Desert flash-floods recorded by Ba/Ca in short lived benthic marine foraminifera (Operculina ammonoides)
Shai Oron (1,2), Timor Katz (3), Aleksey Sadekov (4), Gilad Antler(2,5), Beverly Goodman-Tchernova (1)
(1) The Dr. Moses Strauss Department of Marine Geosciences, Leon H.Charney School of marine sciences. University of Haifa, Mt.
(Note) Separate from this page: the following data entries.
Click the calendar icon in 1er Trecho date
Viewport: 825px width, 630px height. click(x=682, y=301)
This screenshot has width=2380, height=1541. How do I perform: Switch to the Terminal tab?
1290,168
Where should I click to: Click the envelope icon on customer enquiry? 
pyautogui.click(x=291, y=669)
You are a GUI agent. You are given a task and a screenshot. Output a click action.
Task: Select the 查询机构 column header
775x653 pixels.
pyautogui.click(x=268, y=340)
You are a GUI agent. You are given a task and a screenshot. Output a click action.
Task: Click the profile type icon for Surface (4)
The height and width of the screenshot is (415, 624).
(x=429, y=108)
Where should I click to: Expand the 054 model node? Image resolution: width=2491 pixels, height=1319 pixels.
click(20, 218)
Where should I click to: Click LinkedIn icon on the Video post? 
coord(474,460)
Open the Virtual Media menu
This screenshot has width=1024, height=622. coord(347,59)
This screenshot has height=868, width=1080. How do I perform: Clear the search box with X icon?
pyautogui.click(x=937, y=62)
Carmel, Haifa 3498838
(2) Interuniversity Institute for Marine Sciences, Eilat 88103, Israel,Interuniversity Institute for Marine Sciences, Eilat 88103, Israel
(3) Israel Oceanographic & Limnological Research Ltd., Tel-Shikmona, P.O.Box 8030, Haifa 31080, Israel
(4) Israel Oceanographic & Limnological Research Ltd., Tel-Shikmona, P.O.Box 8030, Haifa 31080, Israel
(5) (4) ARC Centre of Excellence for Coral Reef Studies, Oceans Graduate School, The University of Western Australia, Perth, WA, Australia
River discharge to the sea is a central outcome of climatic conditions, and therefore its proxies are of particular value for environmental and climatic reconstructions. Enhanced Ba/Ca ratios in CaCO3 skeletons (e.g. coral, calcareous algae, foraminifera) were shown to record flood occurrences. Use of Ba/Ca in benthic foraminifera is more recent and of particular interest as river discharge proxies owing to their global distribution. However, the in-situ relation between individual floods and Ba/Ca ratios in coastal, benthic foraminiferal are so far missing. In this study we measured Ba/Ca ratios of live benthic foraminifera multi-year collections from the Gulf of Aqaba-Eilat, where ephemeral rivers flooding is rare (mostly <1 y-1) and brief. Relative to areas with regularly flowing river systems, these conditions enable better correlation between specific events and their impact on the foraminifera living there. Higher Ba/Ca values in foraminifera were linked to the occurrence of floods within five months of their collection. These findings suggest that the Ba/Ca values in foraminifera reflect not only the direct influence of the flood, but prolongued changes in the porewater. This finding has the potential to quantitatively assess past frequency of desert floods and their related climatic conditions.